PAGE EXTRACT =>
[Start of section]
Skip to main content

Anti-olympicers destroy dreams, but should not be shot

Civil liberties are never in question unless they are exercised in a way that the majority of the population disagrees with -- and that's when they need to be defended. That became evident Friday, when anti-Olympics protesters in Victoria succeeded in blocking a small portion of the Olympic torch run.

[. . .]

Predictably, the media focused not on why 200 protesters occupied an intersection to voice their opposition but on thetorchbearers who were unfairly deprived of their opportunity to run the flame.

More predictably, media featured a young man with cerebral palsy who could not take his turn. Fortunately he later got his chance in Nanaimo.

[. . .]

Last Wednesday a group called Moms on the Move held protests in 20 communities to protest B.C. Liberal cuts to funding for special needs kids, including to autism, fetal alcohol syndrome and mental illness treatment programs.

Despite the obvious importance of their plight, the protests received next to no media coverage, with less than a dozen news stories online and none in major media.

But disrupt the Olympic torch run and watch the media fly -- there were hundreds of stories about the protesters' disruption and it dominated television coverage. (Bill Tieleman, “Dissent and BC’s Media,” the Tyee, 3 Nov. 2009)

Don't you just hate it when someone crashes the corporate party?

Whenever people are being set up as fundamentally hatred-worthy, protections by civil liberties are soon to go. Civil liberty talk becomes all about setting the speakers up as, in essence, restrained and principled, so at that point when they decide protestors simply have gone "too far," and civil liberties are dispensed with in favor of beat first, piss on later, they have demonstrated to themselves that what in truth is their sadistic indulgence, is really, is incontrovertibly, absolute last measure necessity to keep anarchy at bay. It's all about setting things up so that when they later turn all militant brutal, they feel no guilt. With the way Bill sets this up, with self-involved protestors taking away chance of a lifetime thrills, you know what path he's on. Count him amongst those who will effort to crush those who dare think and behave independently.
[End of section]
GIVEN INFORMATION =>
[Start of section]
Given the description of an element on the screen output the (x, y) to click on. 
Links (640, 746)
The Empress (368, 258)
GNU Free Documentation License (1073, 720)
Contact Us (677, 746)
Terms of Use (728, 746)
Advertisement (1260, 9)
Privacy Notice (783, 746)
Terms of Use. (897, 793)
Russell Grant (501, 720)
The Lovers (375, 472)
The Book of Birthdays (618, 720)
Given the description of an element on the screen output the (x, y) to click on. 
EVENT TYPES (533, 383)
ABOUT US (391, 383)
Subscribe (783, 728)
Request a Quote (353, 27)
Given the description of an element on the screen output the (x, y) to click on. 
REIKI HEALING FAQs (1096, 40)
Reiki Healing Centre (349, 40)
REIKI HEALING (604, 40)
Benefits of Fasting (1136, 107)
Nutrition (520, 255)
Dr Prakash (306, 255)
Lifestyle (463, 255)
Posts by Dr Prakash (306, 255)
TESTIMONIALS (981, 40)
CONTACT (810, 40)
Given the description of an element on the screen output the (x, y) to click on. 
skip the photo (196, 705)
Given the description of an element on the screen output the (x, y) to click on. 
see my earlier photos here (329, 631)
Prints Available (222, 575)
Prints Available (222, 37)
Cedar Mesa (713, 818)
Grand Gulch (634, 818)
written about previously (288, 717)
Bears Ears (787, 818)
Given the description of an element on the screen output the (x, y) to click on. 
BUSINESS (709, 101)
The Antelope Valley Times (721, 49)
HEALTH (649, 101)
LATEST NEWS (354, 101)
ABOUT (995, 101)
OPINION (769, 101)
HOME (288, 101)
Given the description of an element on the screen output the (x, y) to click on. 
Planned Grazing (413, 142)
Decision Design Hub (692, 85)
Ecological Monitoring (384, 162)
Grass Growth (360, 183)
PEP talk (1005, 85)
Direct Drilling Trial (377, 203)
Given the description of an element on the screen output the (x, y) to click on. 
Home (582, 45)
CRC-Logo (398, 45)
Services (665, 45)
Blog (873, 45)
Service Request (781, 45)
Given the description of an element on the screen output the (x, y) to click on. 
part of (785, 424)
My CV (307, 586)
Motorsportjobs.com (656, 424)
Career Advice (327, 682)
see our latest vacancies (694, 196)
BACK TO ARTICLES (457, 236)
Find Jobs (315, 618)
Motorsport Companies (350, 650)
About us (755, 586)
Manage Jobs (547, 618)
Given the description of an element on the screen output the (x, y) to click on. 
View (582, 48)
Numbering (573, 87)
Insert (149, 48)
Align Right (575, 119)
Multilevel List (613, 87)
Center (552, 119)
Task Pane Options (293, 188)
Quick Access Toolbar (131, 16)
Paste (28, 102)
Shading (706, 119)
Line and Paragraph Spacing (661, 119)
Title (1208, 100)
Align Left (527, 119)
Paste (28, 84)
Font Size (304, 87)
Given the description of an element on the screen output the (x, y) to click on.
[End of section]
PROBLEMS TO SOLVE =>
(A) Please answer these questions about the piece on the Olympic torch protest:
(i) How many protesters occupied an intersection in Victoria?
(ii) In what place did the young man with cerebral palsy later get his chance?
(iii) In how many communities did Moms on the Move hold protests?
(B) In the piece on the Olympic torch protest, swap "young man" for "teenager" and give the passage between "Predictably, the media" and "chance in Nanaimo.", inclusive.
(C) Write the next part of the piece on the Olympic torch protest, continuing from its last sentence.
The lines are separate material with no connection to the piece on the Olympic torch protest.

TASK RESULTS =>
(A)
(i) 200
(ii) Nanaimo
(iii) 20

(B)
Predictably, the media focused not on why 200 protesters occupied an intersection to voice their opposition but on thetorchbearers who were unfairly deprived of their opportunity to run the flame.

More predictably, media featured a teenager with cerebral palsy who could not take his turn. Fortunately he later got his chance in Nanaimo.

(C)
I wonder if someone was once awakened out of a fugue-like, sick happy trance, by someone's independent action? Is this story about dreams spoiled, and lifetime trauma incurred, or awakening to the fact that there is life outside of McHappy town, and it's to be preferred?

Ignored moms + spoiled children = trouble for non-deferent youth

Further: Any story about ignored moms and attention-stealing kids, is written by an author who learned as a child that his own attention-seeking efforts, his attendance to his own needs, was wrong, was bad, because his role was to attend to his mother and all her concerns. As an adult, he will feel compelled to punish self-substitutes for his own (always suspect) life accomplishments. They are punished, while he stands up for moms everwhere -- and thereby feels exempt from angry punishment.

As to Immigrant's other comments, try reading my columns and blog - I've stood up for people with disabilites, vulnerable children and others in need for years and will continue to do so.

And I've written about them before and after the Olympic protestors showed up - but I haven't seen most of those folks at other events to support those facing cuts. (Bill Tieleman, Response to post, “Dissent and BC’s Media”)

The Bill of the people. Whither immigrants?

Immigrant, please do check out his blogs.

Like this one, where he "is honoured to share the stage with" right-wing Bill Vander Zalm (http://thetyee.ca/Opinion/2009/09/15/ZalmHatesHST/), whatever his past and over-all intentions, and this one, where he blasts Margaret Atwood for supporting the BQ's "social democratic tendencies," in ignorance of its past, its primary purpose (http://thetyee.ca/Views/2008/12/02/NoCoalition/).

In the latter article you'll find him declaring how he's no friend of Stephen Harper but has firm respect for his having "just won the most number of seats in Parliament in a free and fair democratic vote." The people want the Olympics -- he clearly wants to believe -- and deserve respect. The people want Harper, and their wishes need to be respected. Those who get in the way are wrong and worthy of (and receive) his ridicule. Since the opposition he now loathes seems more and more to be, if not of the weak and fragile, then of the sensitive (don't miss his revolting dismissal of Suzuki for his unmanly hypersensitivity), and his friends seem to be of the marching militant, he is clearly much more drawn to muscle and inclined to disparage the vulnerable, than otherwise.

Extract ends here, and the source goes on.